* [Work instructions]: The response must consist of the lines from the one holding "Instruction: Click the" through the final line of the entries, given again exactly and without any pictures.

Dataset entries:
◇ ◇ ◇ ◇ ◇ ◇ ◇
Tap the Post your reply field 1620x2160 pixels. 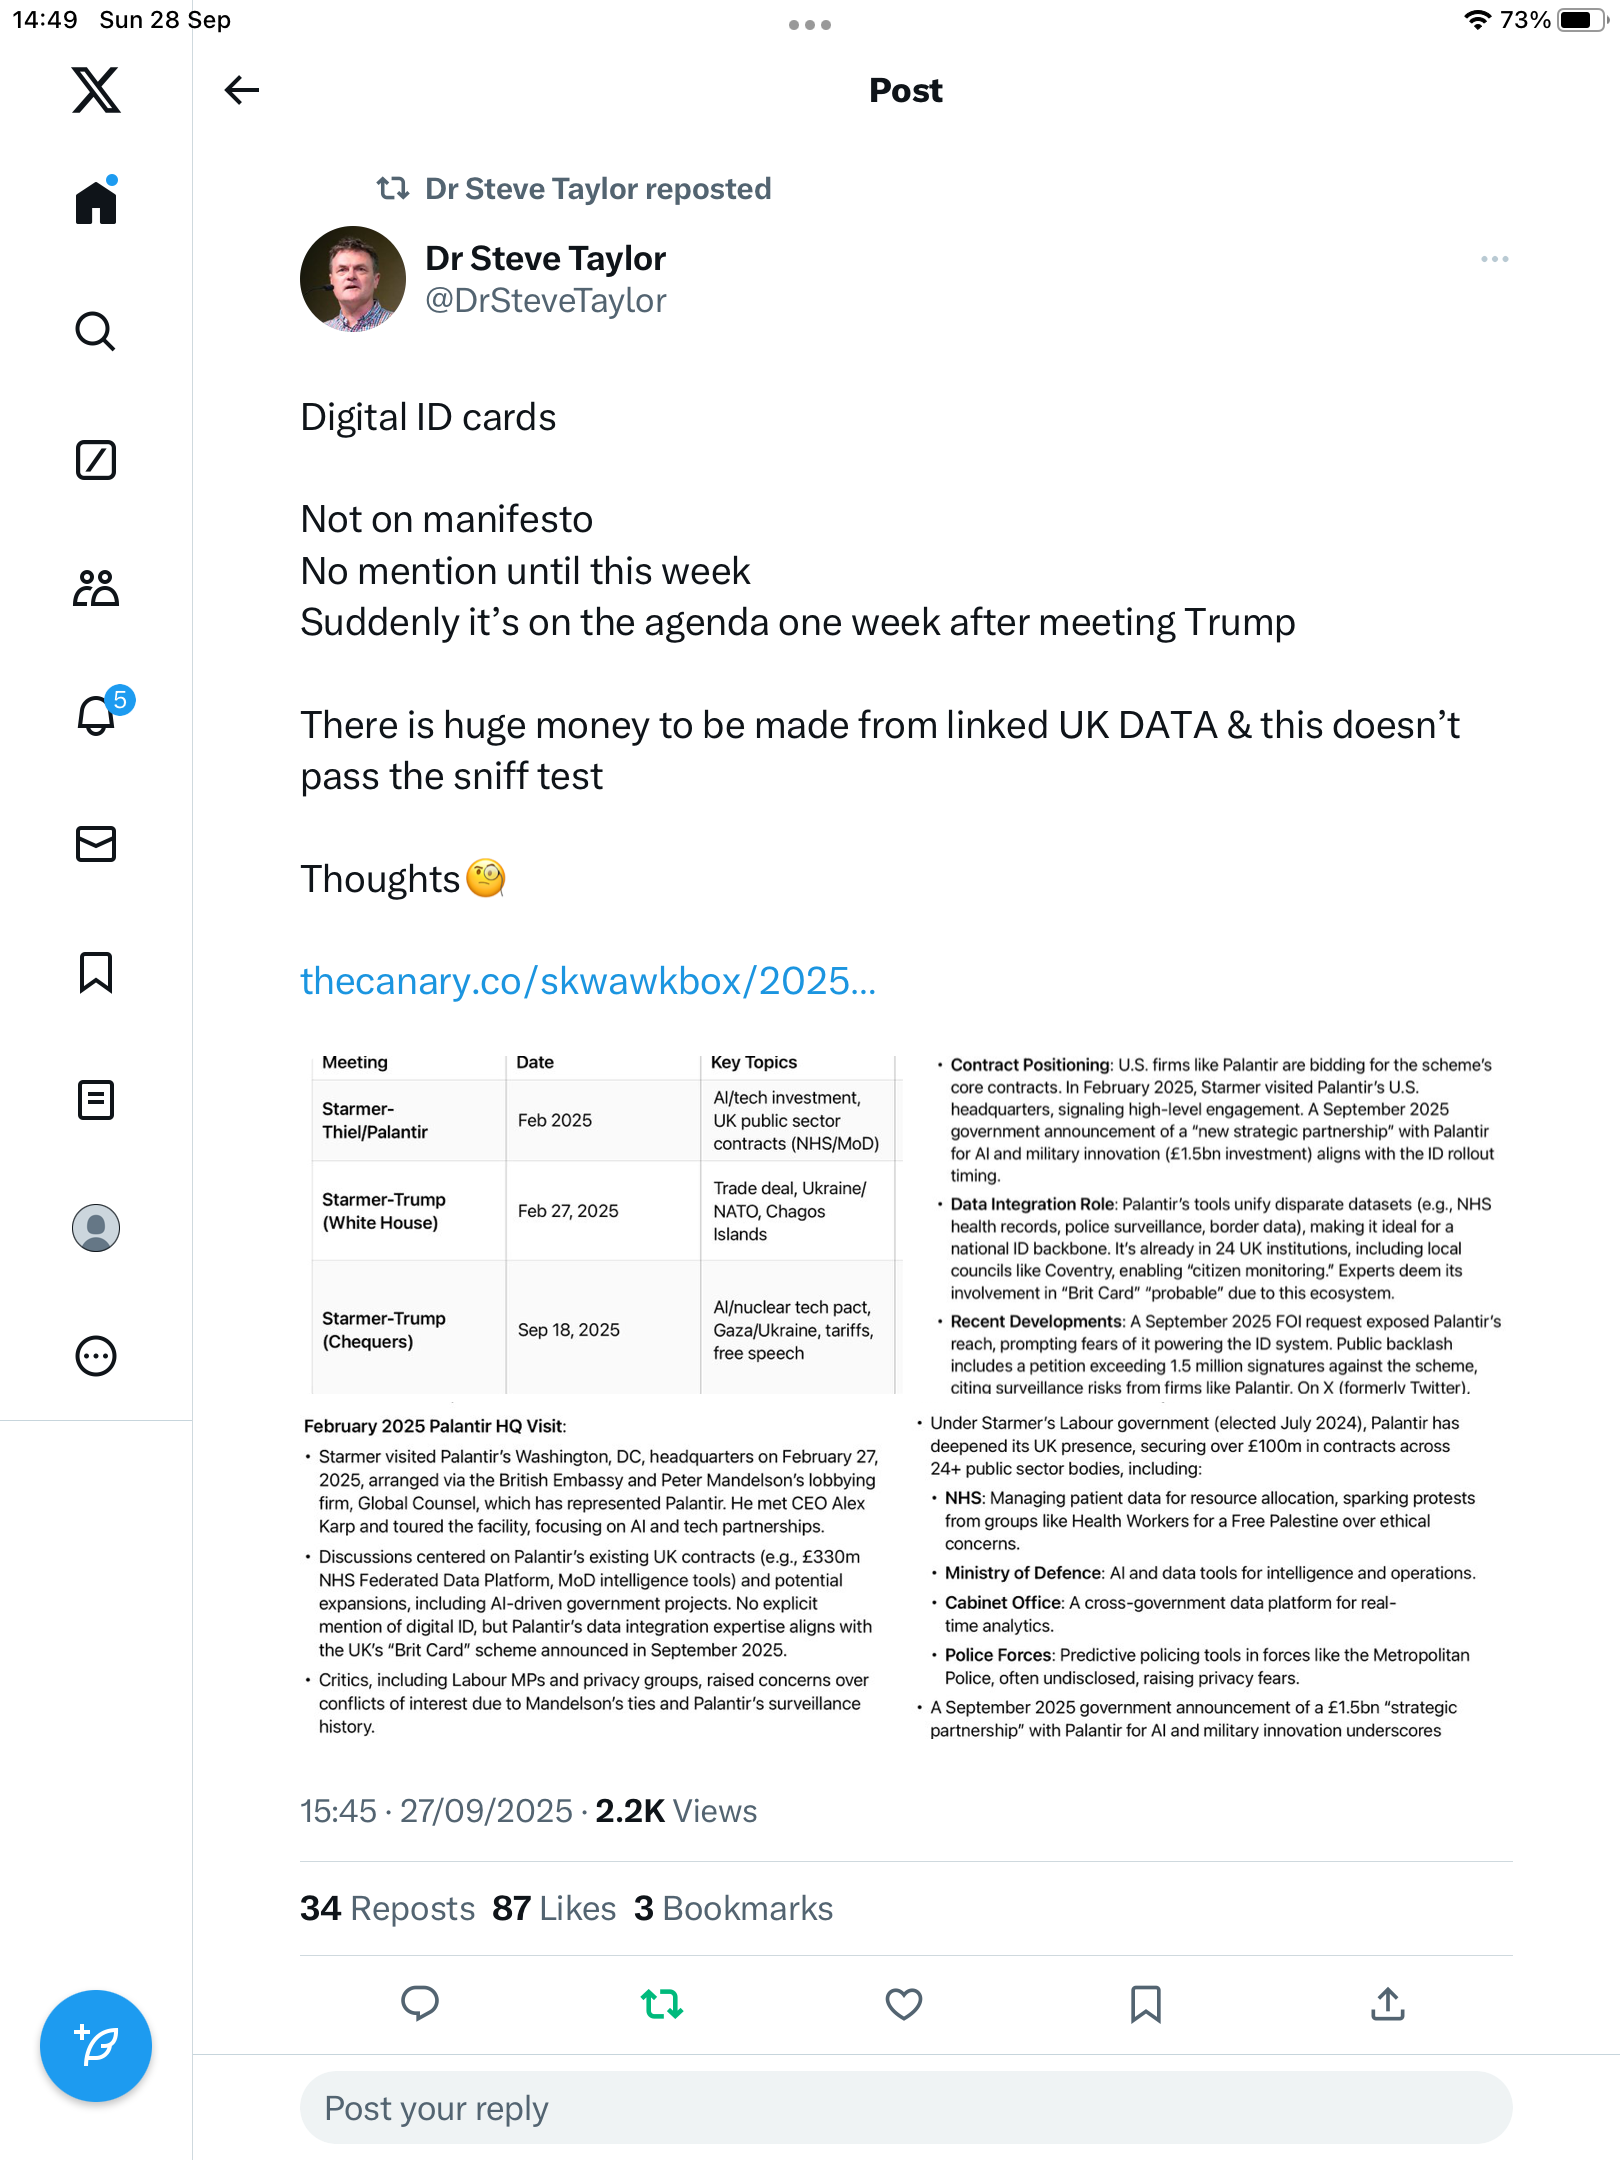coord(906,2108)
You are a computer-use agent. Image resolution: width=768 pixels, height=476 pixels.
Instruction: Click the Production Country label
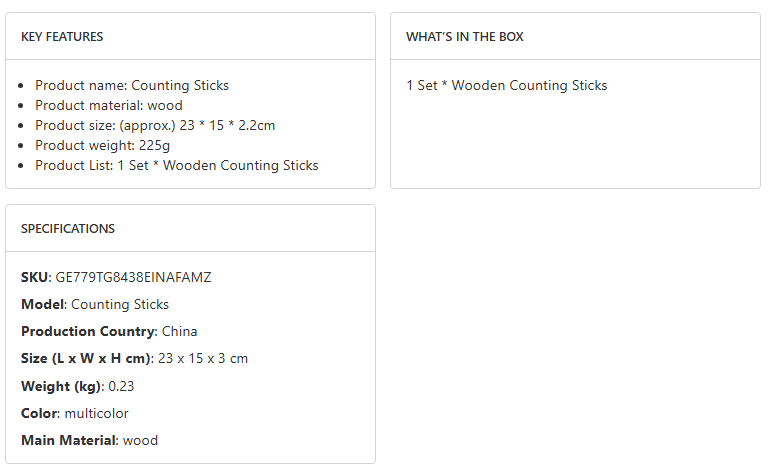(x=88, y=332)
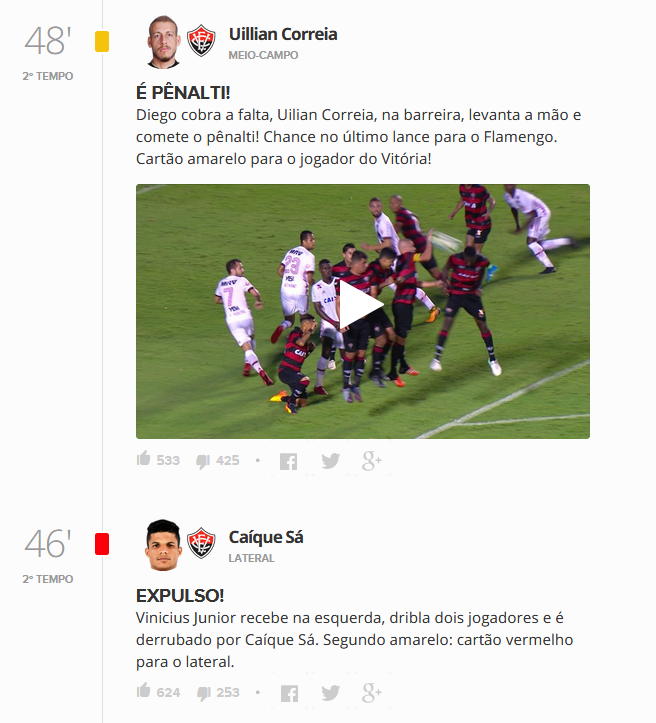656x723 pixels.
Task: Share the penalty post on Twitter
Action: click(x=331, y=461)
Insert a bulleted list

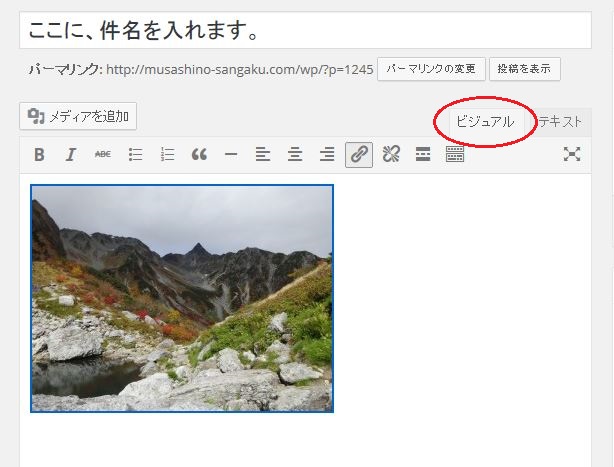pos(135,154)
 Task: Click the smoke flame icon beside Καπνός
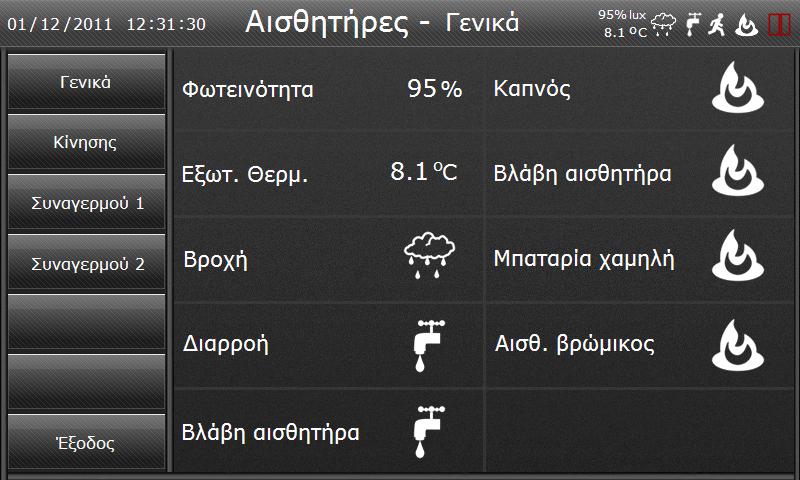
◇ ◇ ◇ ◇ ◇ ◇ ◇
* [Solution for this problem]:
Instruction: Click the Production Country label
(x=88, y=332)
656x723 pixels.
Task: Share the penalty post on Twitter
Action: click(x=331, y=461)
Insert a bulleted list

pos(135,154)
 Task: Click the smoke flame icon beside Καπνός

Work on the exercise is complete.